Janda Cerai Mati

Via Vandella
Chapter #22

Bab 22. Rencana yang Gagal

Malam ini Juan tidak bisa tidur, teman yang lain juga masih ngobrol santai. Bukan Juan tidak mau berbaur, hanya saja mereka sering memakai bahasa daerah Batak. 

Juan yang tidak paham hanya bisa terdiam sambil senyum. Tapi saat bicara dengan Juan mereka memakai bahasa Indonesia.

"Gimana cara menghubungi ayah ya?" Juan duduk termenung di atas tikar. Tangan pemuda itu sibuk memutar ponsel beberapa kali.

Pemuda itu sudah tahu kalau untuk mendapatkan signal, harus naik ke sebuah bukit yang berada di blok lain, atau bisa juga saat ke pabrik nanti.

"Pabrik dan bukit sama jauhnya, ya ampun aku terjebak di tengah hutan," kesal Juan menahan air mata.

Sudah dua hari pemuda itu belum mengirim kabar lagi pada ayahnya. Juan merasa gelisah, setidaknya Mustofa harus tahu kalau dirinya sudah dapat pekerjaan dan berada di kawasan tidak ada signal.

"Pasti ayah mikirin aku! Kalau ayah sampai sakit gimana?" Juan menyanggah kepala dengan tangannya.

Ikatan batin ayah dan anak itu memang sangat kuat dari dulu. Beberapa kali Juan membuka ponsel masih terlihat tanda silang di bagian signalnya.

"Ngopi dulu, Wan," ajak pemuda yang seumuran dengan Juan.

"Eh, iya!" Juan membalas dengan senyum ramah.

Demi menghargai ajakan teman, Juan pun ikut duduk santai hingga larut malam.

Mess tempat tinggal Juan hanya dihuni oleh pria lajang saja. Sedangkan pekerja yang sudah punya istri disediakan tempat tinggal sendiri, namun masih berada di lokasi yang sama.

Waktu sudah menunjukkan pukul sebelas. "Tidur yuk, sebentar lagi lampu kita mati," ajak pemuda yang lainnya.

Mess ini memakai penerangan mesin genset, hanya menyala hingga pukul sebelas saja. Setelah itu mereka memakai lampu minyak sampai pagi.

Juan dan yang lainnya sudah merebahkan diri di tikar masing-masing. Tak lama mesin genset benar-benar sudah mati, ruangan gelap seketika berganti dengan cahaya kuning dari lampu minyak.

Juan terus saja merubah posisi tiap sebentar. Seperti apa pun posisi tidur dia tetap tidak bisa tenang. Juan mengahadap kiri lalu mengahadap kanan, begitu terus hingga beberapa kali.

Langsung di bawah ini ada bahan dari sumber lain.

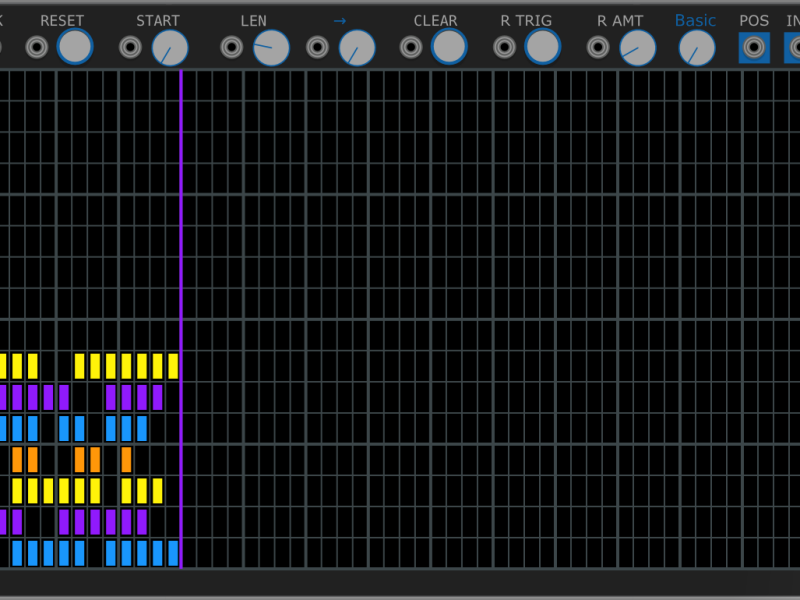Screen dimensions: 800x600
Task: Click the knob under the Basic label
Action: coord(696,47)
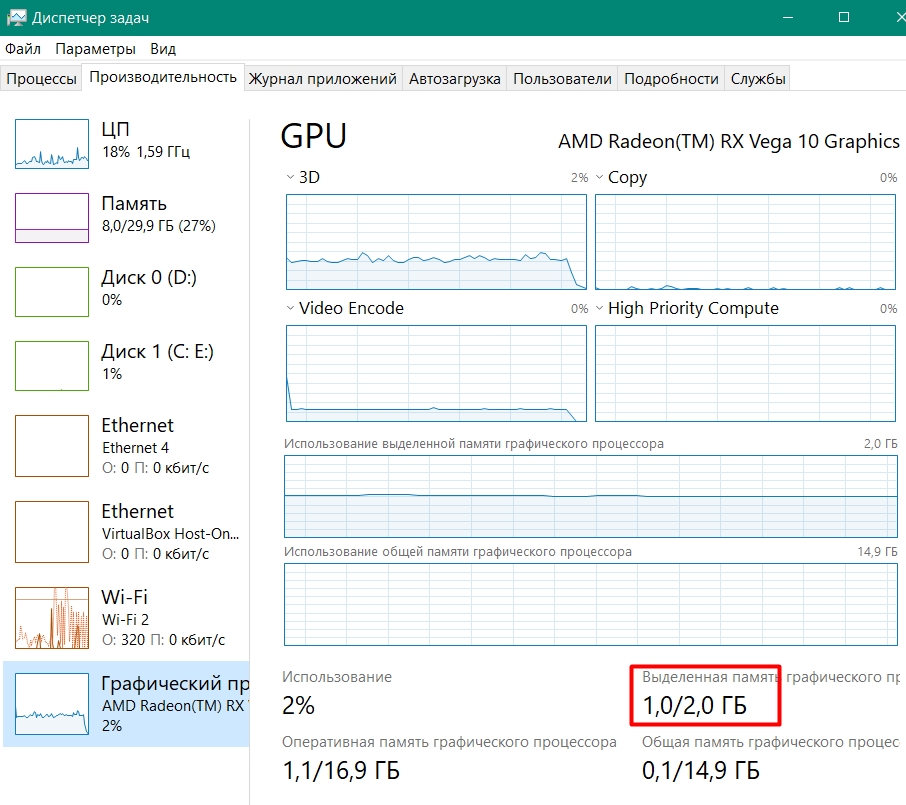The height and width of the screenshot is (805, 906).
Task: Open the Вид menu
Action: tap(163, 48)
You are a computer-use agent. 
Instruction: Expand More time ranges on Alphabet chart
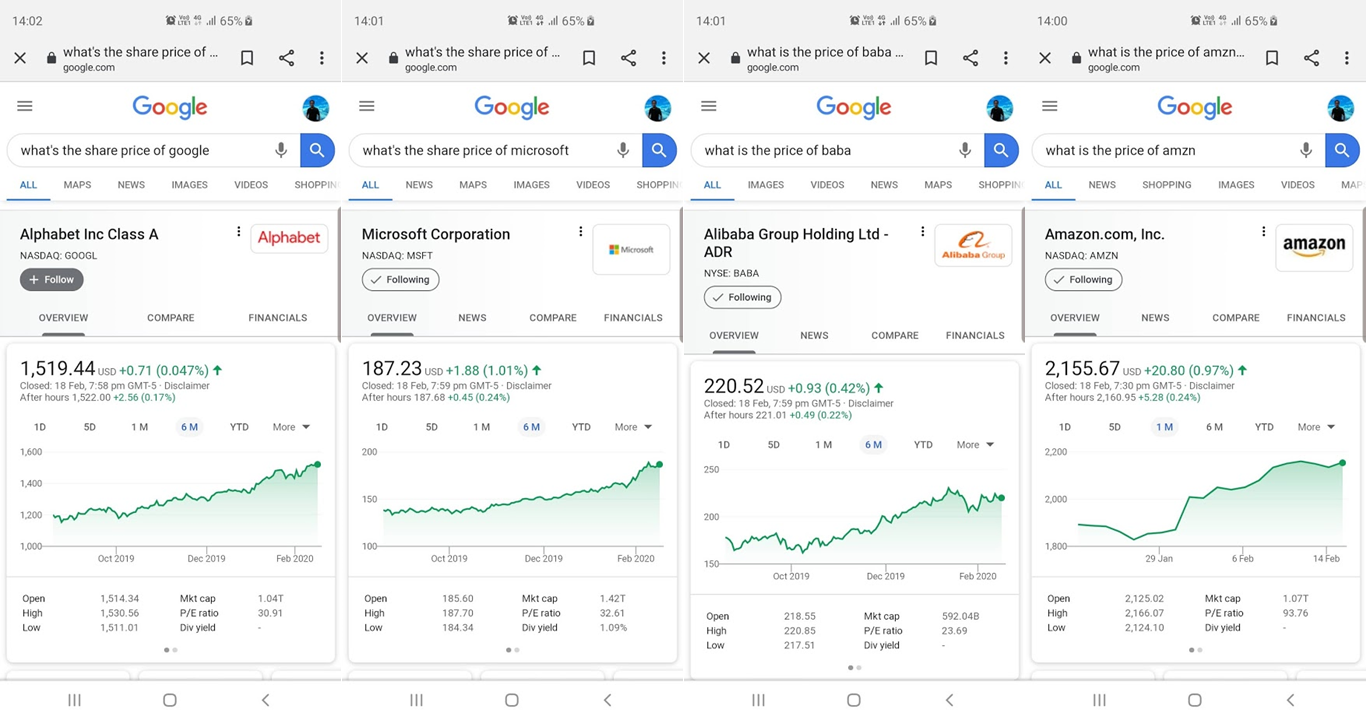291,427
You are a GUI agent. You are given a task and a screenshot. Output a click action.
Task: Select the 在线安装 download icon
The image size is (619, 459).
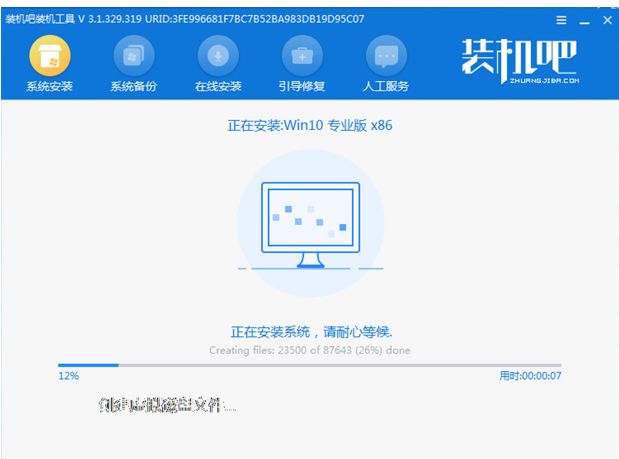click(218, 54)
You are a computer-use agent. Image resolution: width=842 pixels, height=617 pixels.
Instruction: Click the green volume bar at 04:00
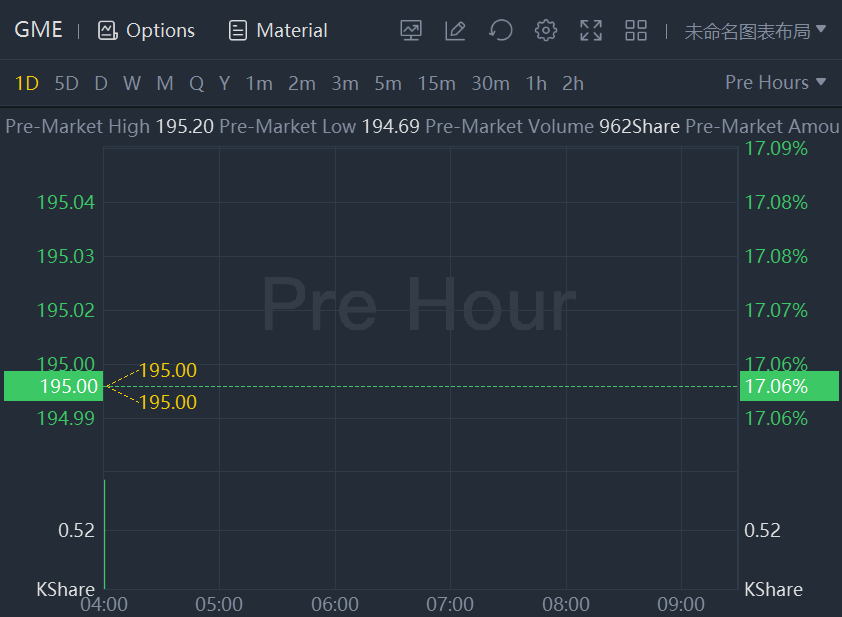(104, 534)
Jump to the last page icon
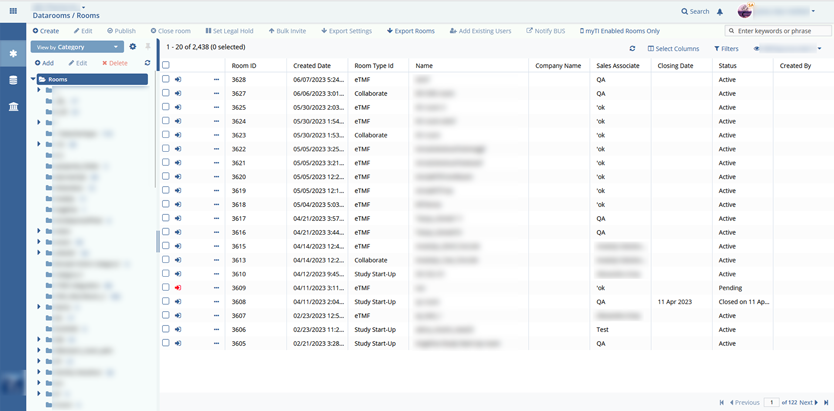Image resolution: width=834 pixels, height=411 pixels. pyautogui.click(x=825, y=402)
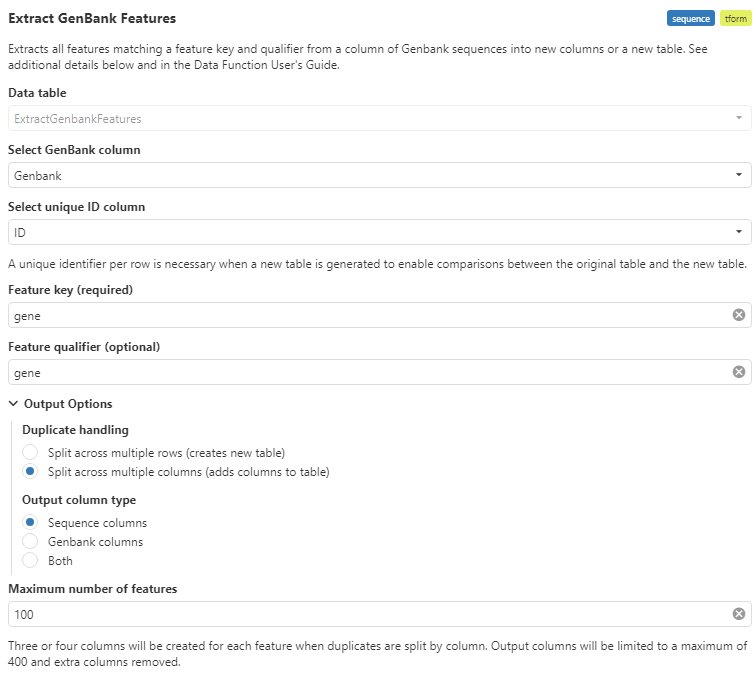
Task: Choose Genbank columns output type
Action: (30, 542)
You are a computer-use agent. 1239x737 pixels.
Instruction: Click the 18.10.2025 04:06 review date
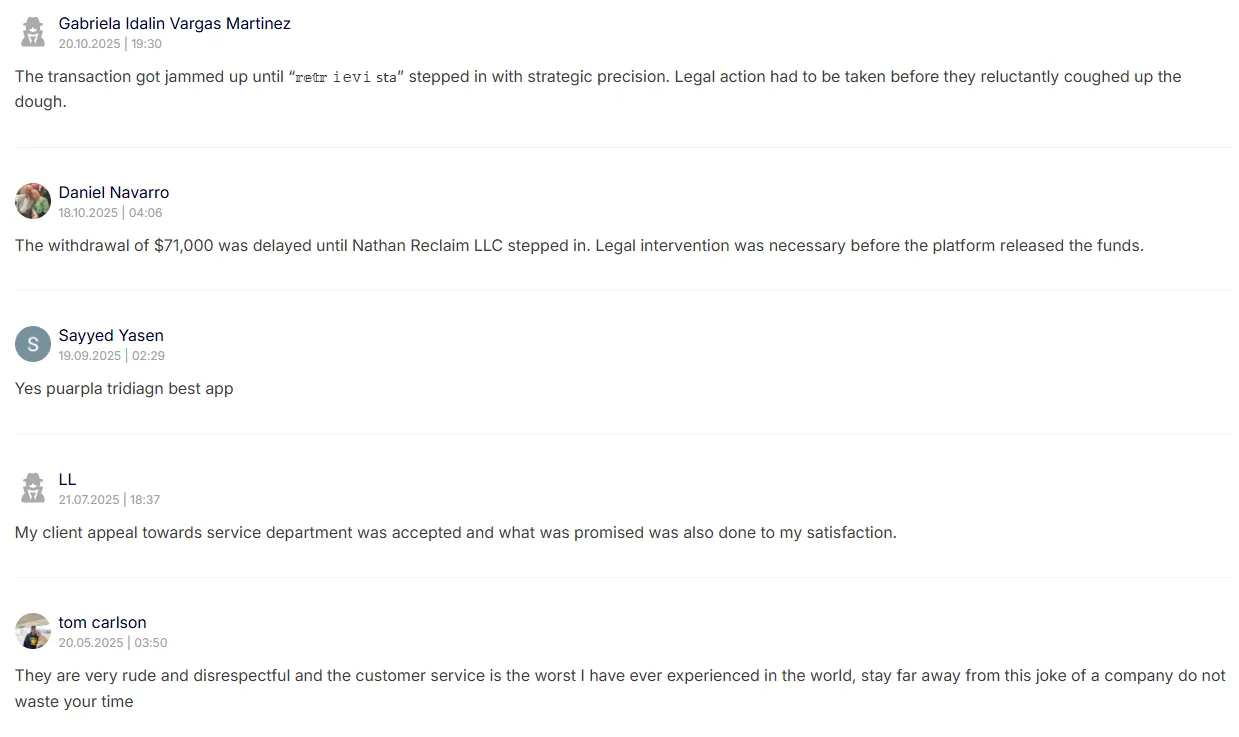[110, 213]
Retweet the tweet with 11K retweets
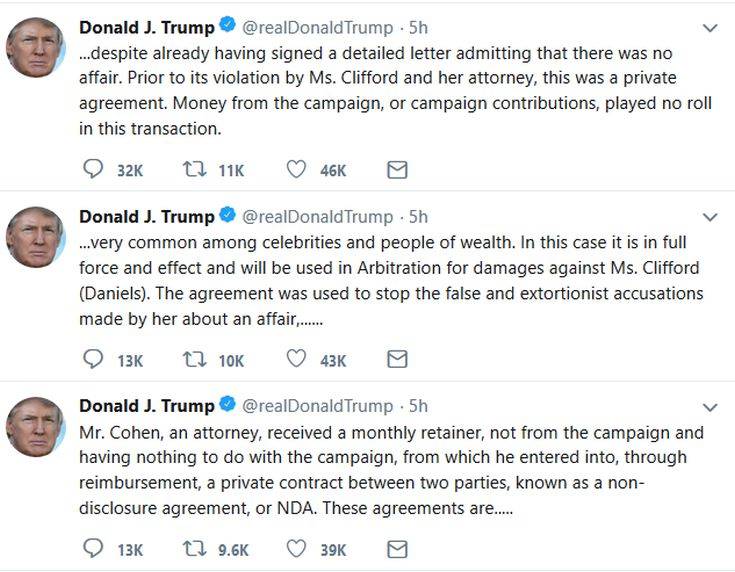Image resolution: width=735 pixels, height=572 pixels. [194, 170]

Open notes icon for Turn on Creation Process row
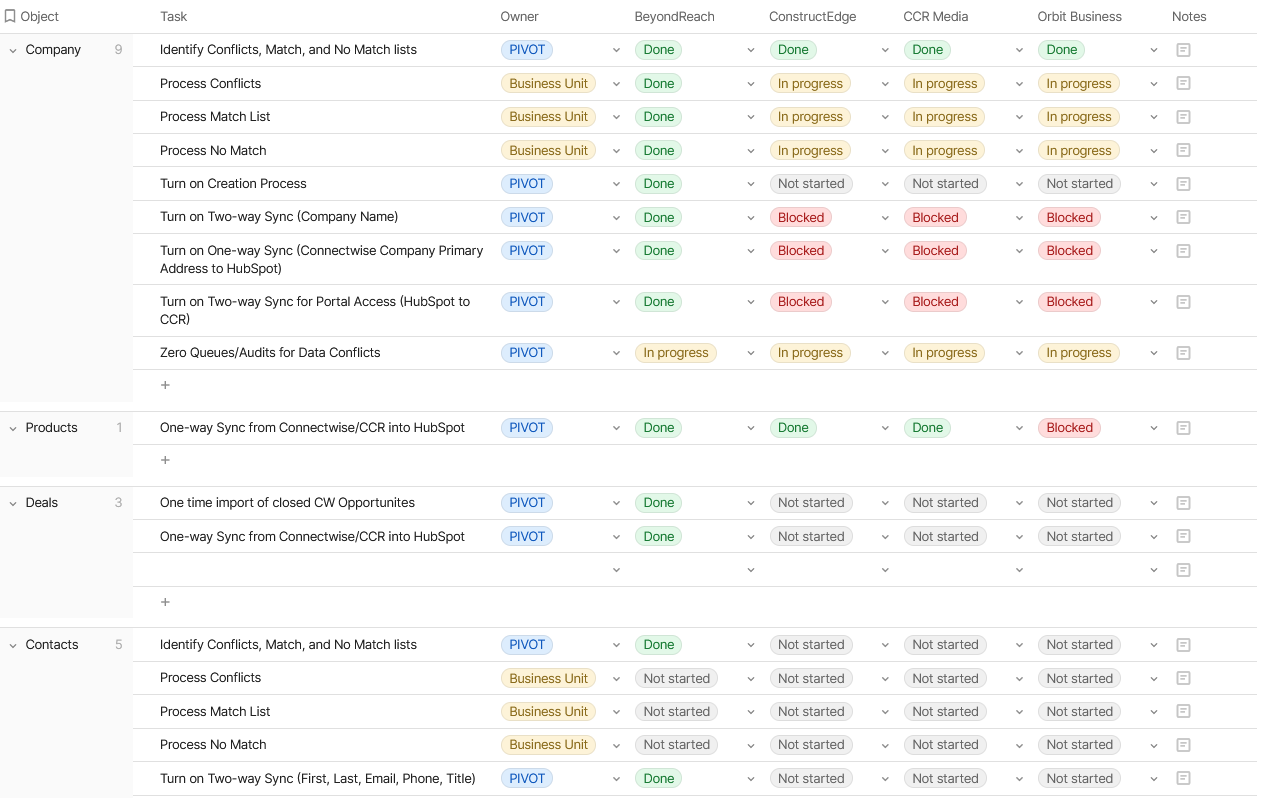1183,184
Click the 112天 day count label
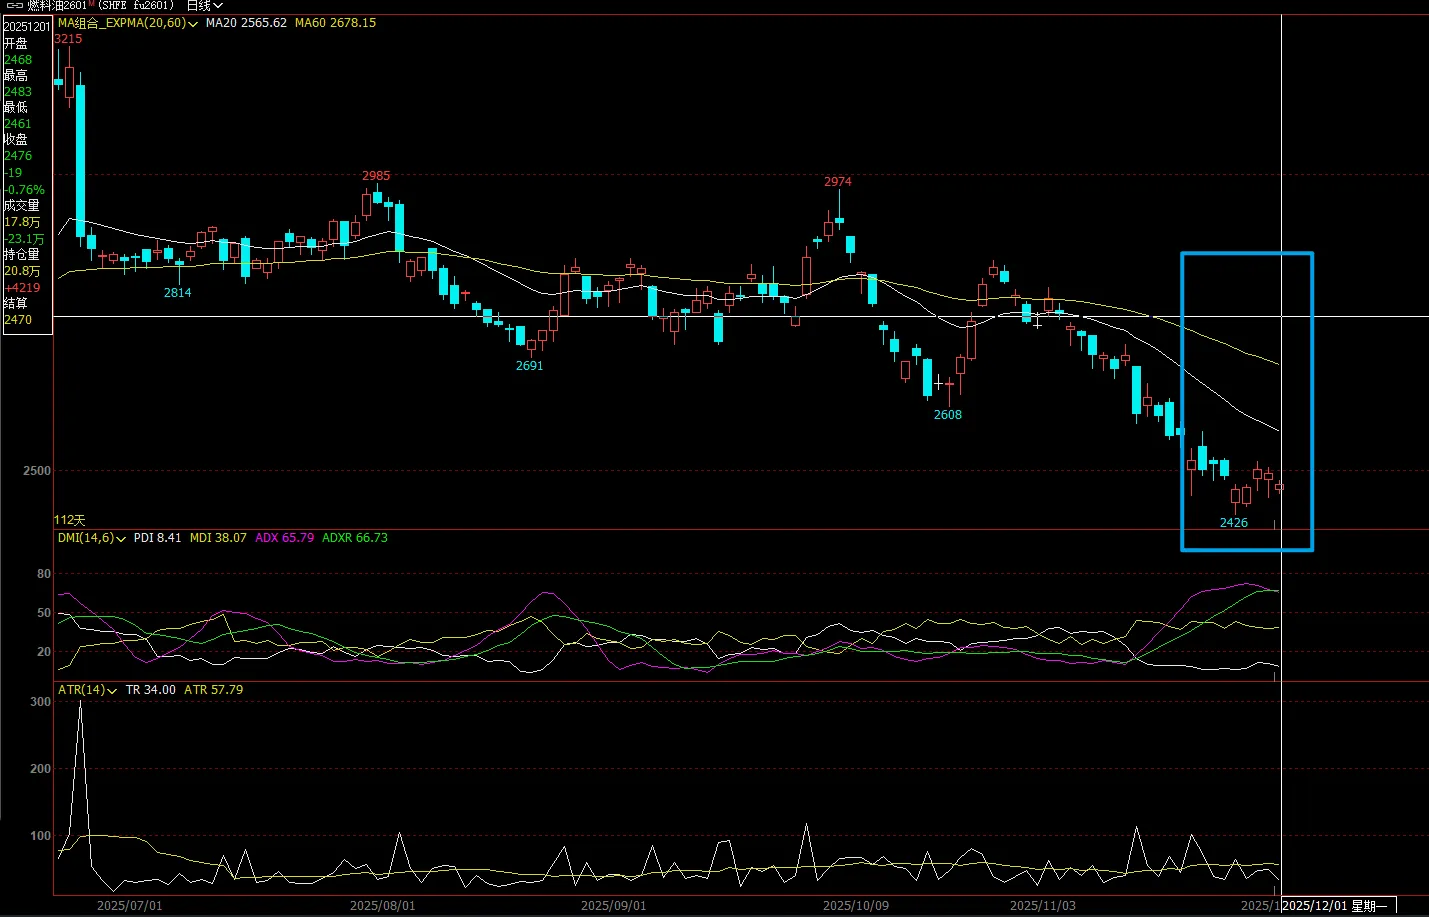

"Kalau mau cari signal besok aja, aku temani ke bukit," tawar Feri yang kebetulan tidur di tikar samping Juan, seakan pemuda itu paham apa yang dirasakan Juan saat ini.

"Benaran?" Juan duduk saking senangnya.

Feri mengangguk. "Iya, aku juga akan menelepon seseorang besok."

Juan tersenyum lebar, sangat berharap pada Feri. Tidak lama setelahnya pemuda itu sudah berada di alam mimpi.

***

Pagi harinya Yunita membuka kios dengan semangat, ada beberapa orderan yang harus selesai sore ini.

"Loh, mana potongan kain yang lain?" Yunita mengacak-acak rak tempat kain yang sudah diberi pola diletakkan.